Revolusi
Kultural Pancasila Lukas Luwarso ; Jurnalis Senior, Kolumnis |
WATYUTINK, 6 Agustus 2021
Pejabat dan pegawai Perguruan Tinggi Negeri
(PTN) Indonesia diminta untuk membaca Pancasila setiap Rabu dan Jumat pukul
10.00 pagi. Permintaan ini tertuang dalam Surat Edaran “Pelaksanaan Apel Pagi
bagi Pegawai di Kementerian Pendidikan, Kebudayaan, Riset, dan Teknologi
(Kemendikbudristek),” pada 21 Juli 2021. Surat edaran untuk PTN itu adalah konsekuensi
surat “Imbauan Apel Pagi Pancasila” Menteri Pendayagunaan Aparatur Negara dan
Reformasi Birokrasi, dikeluarkan 14 Juni 2021. Apel Pagi Pancasila perlu
rutin diadakan untuk: (1) meningkatkan rasa kebangsaan dan cinta tanah air,
(2) pengabdian pada negara dan rakyat, (3) ketaatan pada Pancasila dan UUD
45. Imbauan ini berlaku untuk seluruh Aparatur Sipil Negara, tak terkecuali
pegawai PTN. Ritual Apel Pagi Pancasila setiap Rabu dan
Jumat itu melengkapi kegiatan apel pagi setiap Senin yang sudah berjalan
bertahun-tahun. Ini masih belum cukup. Surat Edaran Kemendikbudristek juga
meminta pegawai PTN mendengarkan lagu Indonesia Raya setiap Selasa dan Kamis.
Praktis, Senin sampai Jumat, setiap pagi,
pegawai PTN akan sibuk dengan urusan upacara pagi melafalkan Pancasila atau
mendendangkan Indonesia Raya. Kegiatan simbolik “cinta bangsa” ini berlaku
saat bekerja di kantor atau di rumah, secara luring atau daring. Ada apa
dengan aparatur sipil negara (ASN), sehingga perlu diberi tambahan aktivitas
rutin pagi hari bernuansa ideologis seperti ini? Ritual Apel Pagi Pancasila, mau tak mau,
mengingatkan “revolusi kebudayaan” di China yang diberlakukan pada 1966 -1976
oleh Mao Zedong. Partai Komunis China saat itu merasa perlu membentengi
masyarakat dari ancaman elemen “borjuis-kapitalis” dan “tradisionalis”.
Antara lain dengan membaca dan menghafal tulisan dan pemikiran Mao Zedong. Revolusi Kebudayaan China digelar oleh
pemerintahan Partai Komunis China sebagai dalih atas kegagalan program “Great
Leap Forward”, lompatan besar ke depan.

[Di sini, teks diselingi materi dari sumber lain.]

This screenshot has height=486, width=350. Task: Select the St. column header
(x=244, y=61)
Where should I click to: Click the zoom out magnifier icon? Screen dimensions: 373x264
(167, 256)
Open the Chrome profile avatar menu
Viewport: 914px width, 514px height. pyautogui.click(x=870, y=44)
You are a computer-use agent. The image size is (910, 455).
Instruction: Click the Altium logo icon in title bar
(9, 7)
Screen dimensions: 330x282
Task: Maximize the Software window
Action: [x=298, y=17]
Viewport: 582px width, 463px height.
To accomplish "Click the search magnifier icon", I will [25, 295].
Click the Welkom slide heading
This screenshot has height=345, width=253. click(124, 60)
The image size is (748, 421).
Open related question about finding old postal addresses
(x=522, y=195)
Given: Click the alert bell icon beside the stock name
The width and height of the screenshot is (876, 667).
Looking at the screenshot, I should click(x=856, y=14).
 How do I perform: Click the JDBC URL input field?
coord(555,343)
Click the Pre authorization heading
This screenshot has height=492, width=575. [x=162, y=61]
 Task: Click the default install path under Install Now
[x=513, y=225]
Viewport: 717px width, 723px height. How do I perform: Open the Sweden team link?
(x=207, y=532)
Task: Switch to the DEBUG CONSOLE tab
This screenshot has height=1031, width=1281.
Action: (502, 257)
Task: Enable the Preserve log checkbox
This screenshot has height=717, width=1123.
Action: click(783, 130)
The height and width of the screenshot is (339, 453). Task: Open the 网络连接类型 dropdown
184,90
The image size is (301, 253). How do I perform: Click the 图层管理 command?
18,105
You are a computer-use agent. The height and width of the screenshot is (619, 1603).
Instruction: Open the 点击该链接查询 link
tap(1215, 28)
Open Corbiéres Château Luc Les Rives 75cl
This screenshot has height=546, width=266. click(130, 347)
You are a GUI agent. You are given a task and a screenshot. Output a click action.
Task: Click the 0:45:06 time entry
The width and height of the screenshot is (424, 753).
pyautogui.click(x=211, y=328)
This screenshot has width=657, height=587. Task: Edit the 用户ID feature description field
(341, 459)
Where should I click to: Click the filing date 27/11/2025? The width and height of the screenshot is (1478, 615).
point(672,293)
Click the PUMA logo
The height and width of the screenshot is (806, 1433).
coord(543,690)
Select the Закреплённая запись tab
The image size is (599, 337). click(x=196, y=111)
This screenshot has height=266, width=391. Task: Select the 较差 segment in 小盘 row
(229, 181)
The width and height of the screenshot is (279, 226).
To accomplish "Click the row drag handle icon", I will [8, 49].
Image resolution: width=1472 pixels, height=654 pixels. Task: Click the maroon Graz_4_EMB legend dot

Program pembangunan lima tahunan
pemerintah China itu gagal, dan justru menjadi penyebab kelaparan masal
(dijuluki “Great Chinese Famine”). Tentu agak jauh menganalogikan kegiatan
Apel Pagi Pancasila Indonesia dengan Revolusi Kebudayaan China. Namun ada
sedikit kesamaannya, dalam hal terobsesi dengan upaya indoktrinasi ideologi
negara. Revolusi Kebudayaan China era 1960-an masih
bisa dipahami, karena saat itu perang ideologi memang nyata. Namun di abad-21
cukup menggelikan rasanya upaya program indoktriner terkait ideologi negara
masih diterapkan. Era konflik ideologi dianggap telah lewat. Khususnya
ideologi-ideologi “besar” yang pernah diyakini mampu membawa kemaslahatan
manusia. Daniel Bell, pada 1960, menyatakan ideologi
“telah mati” melalui buku The End of
Ideology: On the Exhaustion of Political Ideas in the Fifties. Menurutnya
ideologi politik berbasis pemikiran era 1800-an, telah ketinggalan zaman,
kadaluarsa. Karena tata politik lebih didorong oleh kemajuan ilmu dan
teknologi, ketimbang mazhab berpikir ideologis yang kaku dan kerap
manipulatif. Retorika ideologi terbukti sering tak bermakna, selain hanya
menjadi slogan atau semboyan. Ideologi
terbukti mudah disalahgunakan untuk vested interest politik. Pemerintahan yang sibuk dengan urusan
“ideologi” lazimnya adalah negara otoriter. Indonesia pernah mengalami di era
Orde Baru Soeharto, melalui program penataran Pedoman Penghayatan dan
Pengamalan Pancasila (P4). Program karikatural penataran P4 terbukti hanya menjadi
dalih praktik korupsi, kolusi dan nepotisme Orba. Pancasila beberapa tahun terakhir terkesan
mulai menjadi semacam “obyek fetishisme”. Kecenderungan ini mulai muncul
ketika pemerintah mendirikan lembaga Unit Kerja Presiden - Pembinaan Ideologi
Pancasila (UKP - Pancasila) yang kemudian diperluas menjadi Badan Pembinaan
Ideologi Pancasila (BPIP). Pancasila dipuja, disanjung, dan digandrungi
secara berlebihan menjadi ornamen simbolik kebangsaan dan kenegaraan.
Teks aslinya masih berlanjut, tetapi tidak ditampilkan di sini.